Гете, Пушкин, Гейне, парнасцы говорили нам не раз о первом поэте и звали за ним в прохладные сады Академа; но, читая Достоевского, Эдгара По, Гоголя, Толстого или Бодлера, мы чаще думали о втором, там, на выжженных берегах Мертвого моря.
В связи с тем, что только что сказано, легко определить в творчестве Достоевского его характерный принцип. Над Достоевским тяготела одна власть. Он был поэтом нашей совести.
Оттого именно он так болезненно близок читателю и притом не только на своих патетических страницах, но даже в «скверных анекдотах», и это вовсе не тот интерес, которым захватывает нас Уэллс, а что-то гораздо более интимное, но что иногда кажется поистине страшным.
Вместе с поэтом мы покорно переживаем молчаливые муки честного вора, умирающего на своем промасленном тюфячишке, вместе с ним страдаем с героем записок из подполья, от предательского пятна на его пьедестале и от всей его мизерной, замухрыщатой фигурки; мы не можем не мучиться трауром на серой шляпе Павла Павловича Трусоцкого; и вместе со штатским генералом Пралинским, сквозь его отравленные водкой грезы, нас бесконечно тревожит именно вот это нелепое золотое кольцо над пологом оскверненного им ложа. А эти праздничные вечера в остроге?
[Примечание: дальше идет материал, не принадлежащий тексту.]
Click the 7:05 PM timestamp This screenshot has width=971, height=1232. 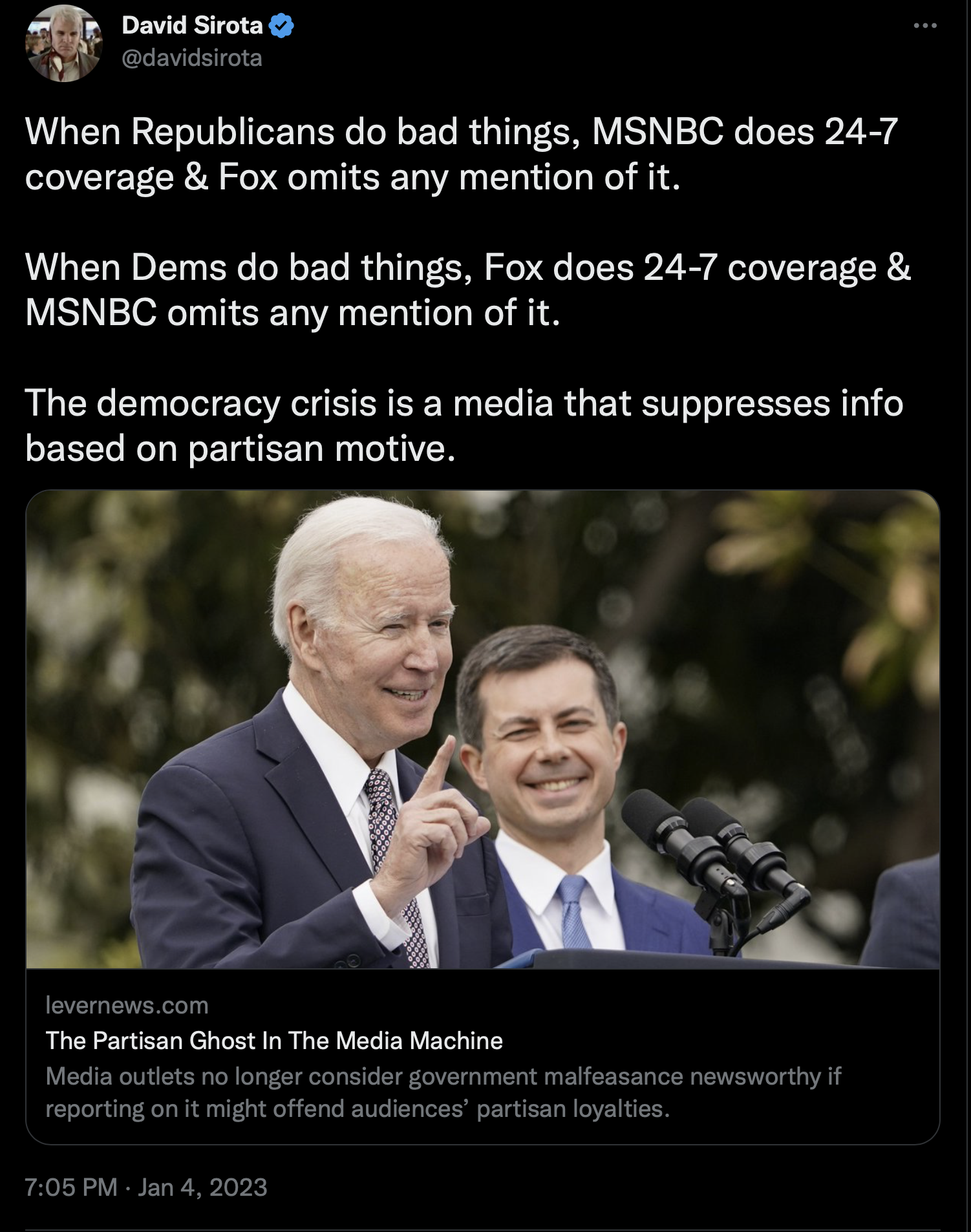(71, 1187)
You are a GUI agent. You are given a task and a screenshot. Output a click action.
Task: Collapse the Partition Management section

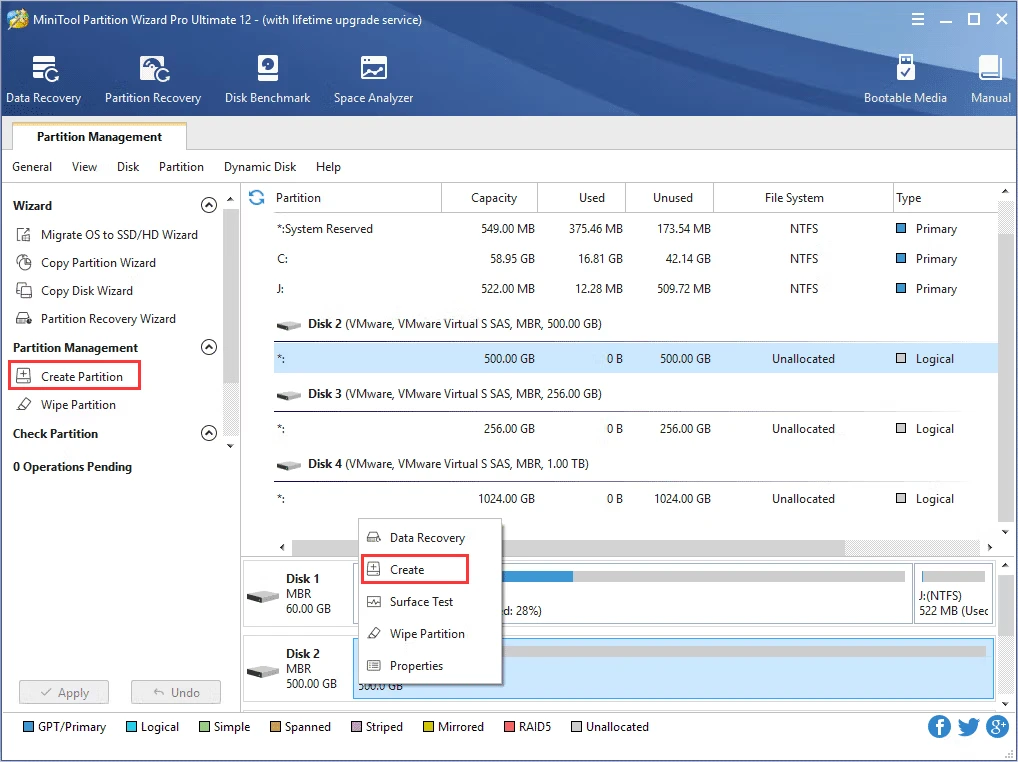coord(209,347)
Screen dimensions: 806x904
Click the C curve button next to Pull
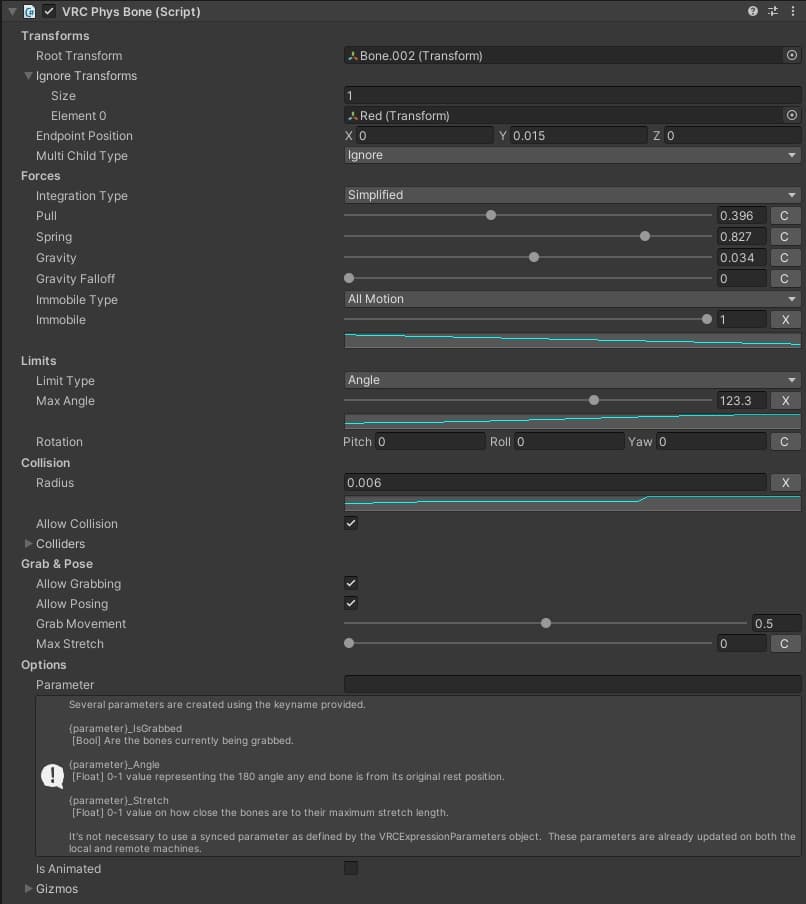(785, 215)
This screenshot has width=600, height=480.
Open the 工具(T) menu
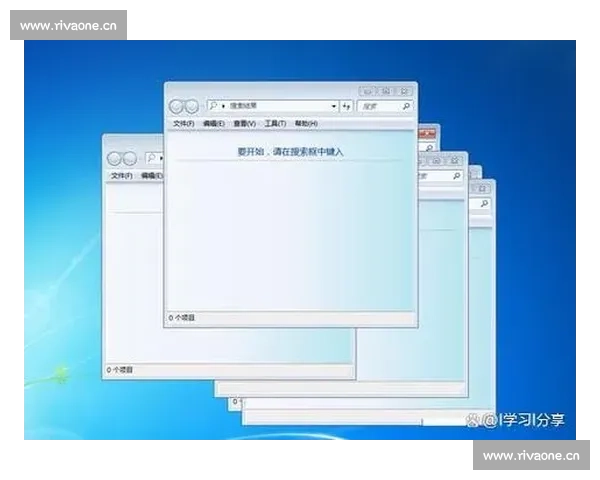pos(275,123)
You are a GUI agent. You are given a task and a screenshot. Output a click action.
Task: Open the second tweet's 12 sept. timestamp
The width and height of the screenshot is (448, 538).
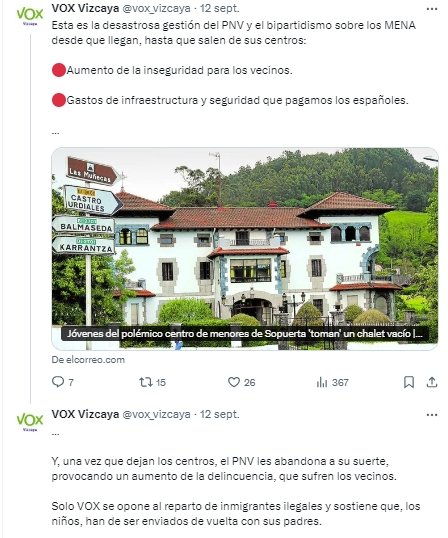tap(220, 414)
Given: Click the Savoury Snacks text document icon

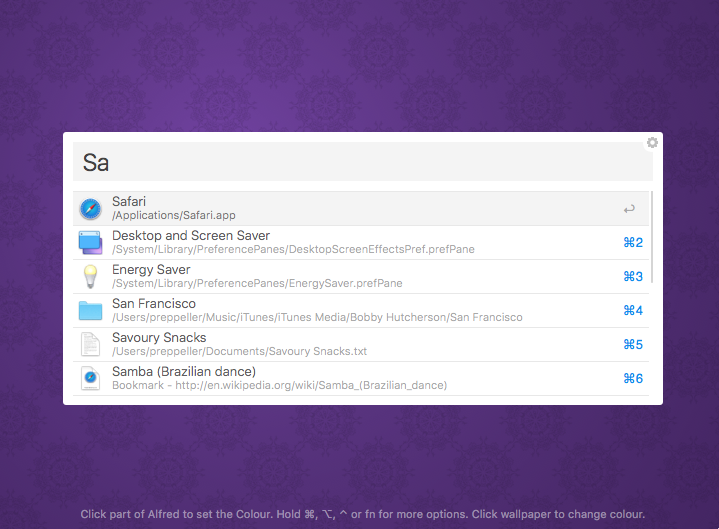Looking at the screenshot, I should pyautogui.click(x=91, y=345).
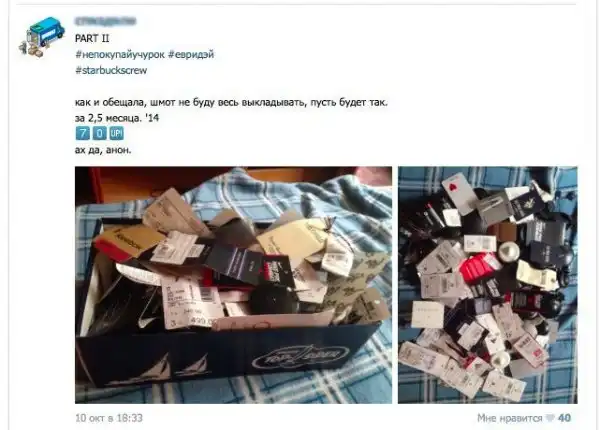Open the post timestamp 10 окт в 18:33

click(109, 418)
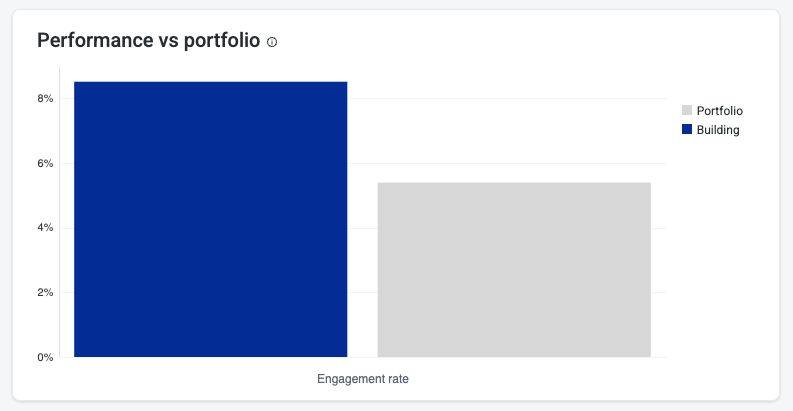
Task: Click the top edge of the Building bar
Action: point(210,82)
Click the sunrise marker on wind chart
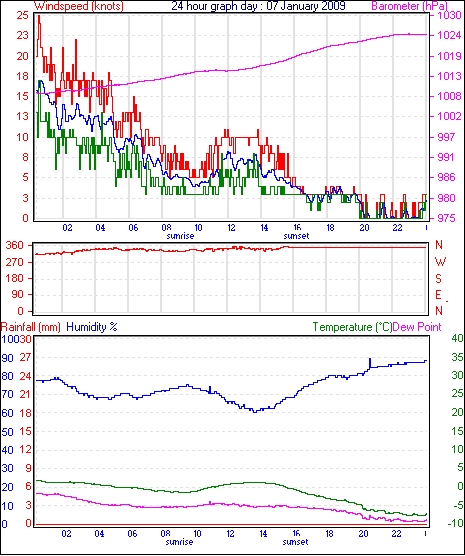The height and width of the screenshot is (556, 465). (x=180, y=236)
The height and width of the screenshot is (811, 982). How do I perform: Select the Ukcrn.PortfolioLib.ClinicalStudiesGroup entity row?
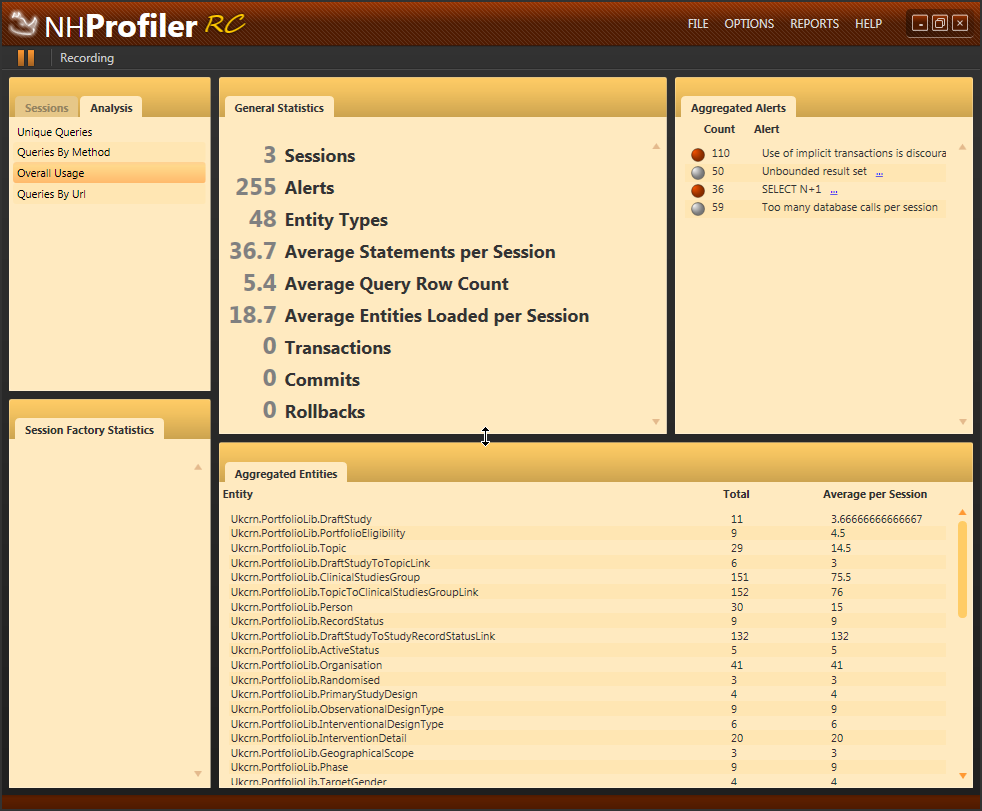[x=325, y=577]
А «омбрелька» Сонечки вечером у постели умирающего отца; а закатные сны Раскольникова или еще эта холодная телятина, шаркающие туфли коридорного и зигзаги призрачной мыши на трактирной постели Свидригайлова в ночь перед его вояжем. Если поэзия Достоевского так насыщена страданием, и притом непременно самым заправским и подлинным, то причину, конечно, надо искать именно в том, что это была поэзия совести. Совесть и сама любит рисовать, только произведения ее редко в красках, скорей это художница по части blanc et noir[1] и больше всего она заботится об отчетливости линий; масштабы тоже любит побольше.